Detailed simulation of air-assisted spray atomization: effect of numerical scheme at intermediate Weber number

Numerical simulations are often used to understand spray atomisation and estimate the size of the liquid fragments. Several techniques (Level Set, Volume of Fluid, Smooth Particle Hydrodynamics, among others) exist to compute multiphase flows and potentially represent liquid-break-up. However, the complexity of the breakup process and the wide range of scales prevents the use of an unified approach to simulate the complete spray. Numerical techniques face different challenges depending on the spray characteristics. The incorrect representation of surface forces in capillary dominated flows, creates large parasitic currents that distort and in some cases destroy the interface. Methods that perform well in the capillary regime aim to capture the interface directly and the surface radius cur- vature is therefore larger than the mesh size. However, this creates large constrains on the mesh resolution and limits its applications to low Weber number flows, when there is no extensive atomization. Methods that simulate large Weber number flows (typical of industrial injectors) do not resolve the interface directly and the mesh is larger than the smallest radius of curvature. These models often have numerical or artificial diffusion that destroys small scale structures and alters the break-up. However, even at large Weber flows, the spray formation can be affected by errors due to the local imbalance between pressure and surface tension forces and interface curvature errors. Numerical schemes work around these problems by adjusting the amount of numerical diffusion of the scheme depending on the spray application. Intermediate Weber number sprays are well suited to study the performance of numerical methods as they exhibit hybrid behaviour between capillary flows and full atomization. In the present work an intermediate gas Weber of a laboratory air-blast atomiser is investigated using a volume of fluid approach. The amount of numerical diffusion is controlled by a compressive factor in the volume of fluid transport equation. The effect of the compressive term on spray atomization and droplet size distribution is explored. The results suggest that the optimal amount of diffusion depends on the local Weber number.

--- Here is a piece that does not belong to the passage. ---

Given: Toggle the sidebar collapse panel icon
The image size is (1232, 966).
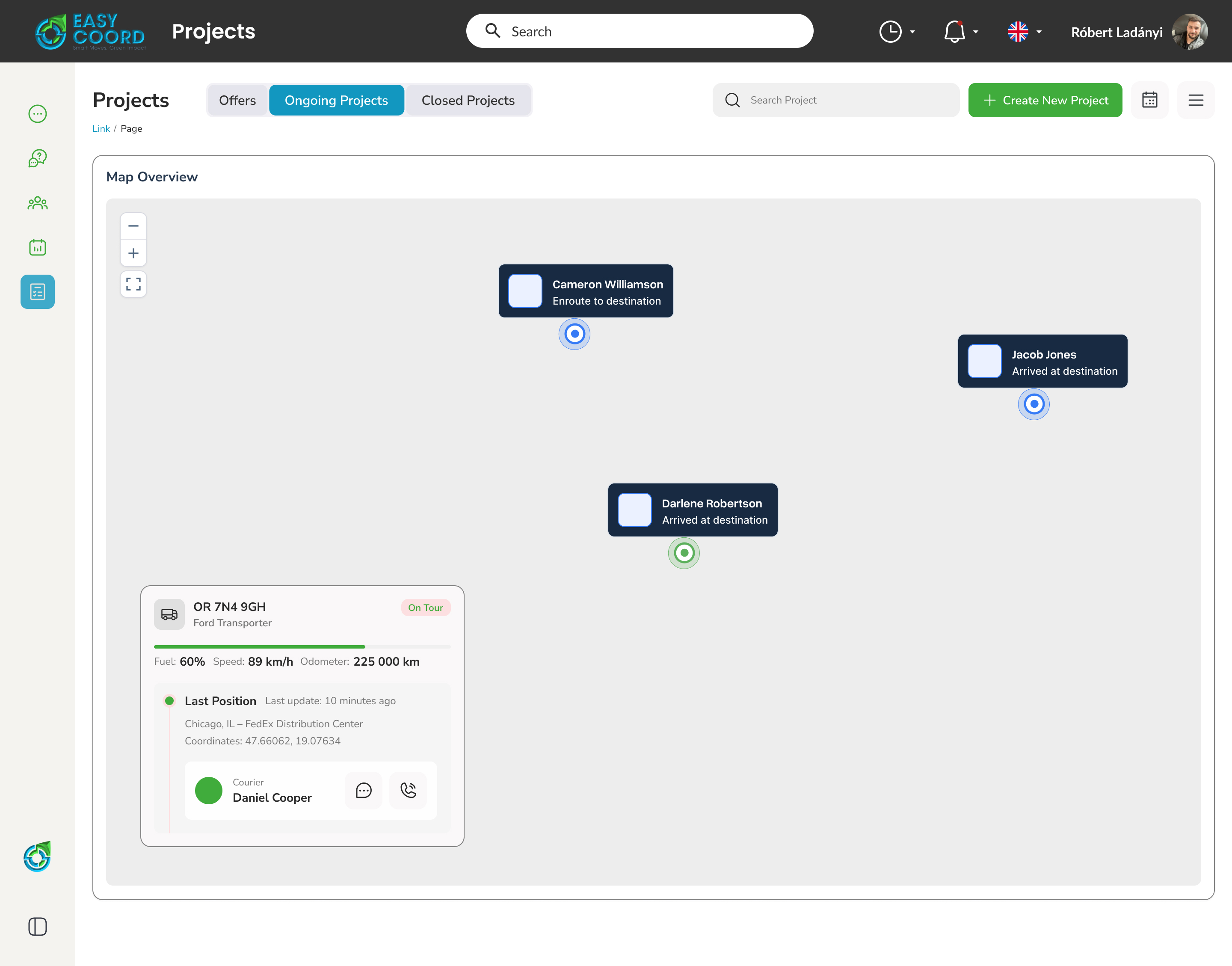Looking at the screenshot, I should click(x=37, y=926).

Scalar Mixing in Droplet Arrays in Stagnant and Convective Environments

Droplet evaporation is usually modelled as a subgrid process and induces local inhomogeneities in the mixture fraction probability density function (PDF) and its scalar dissipation. These inhomogeneities are usually neglected, however, they can be significant and determine the combustion regime. In the present work, Direct Numerical Simulations (DNS) of fully resolved evaporating methanol droplets are analysed, assessing fuel vapour mixing in laminar and turbulent flows. The results show that scalar probability distributions and scalar dissipation vary greatly depending on the position relative to the droplet position, on droplet loading and on flow conditions. The β-PDF seems to capture the global behaviour for laminar flows around droplet arrays with low droplet density, however, mixing characteristics for higher droplet densities in stagnant and turbulent flows cannot be approximated by a β-PDF, and modelling approaches based on cell mean values will lead to erroneous results.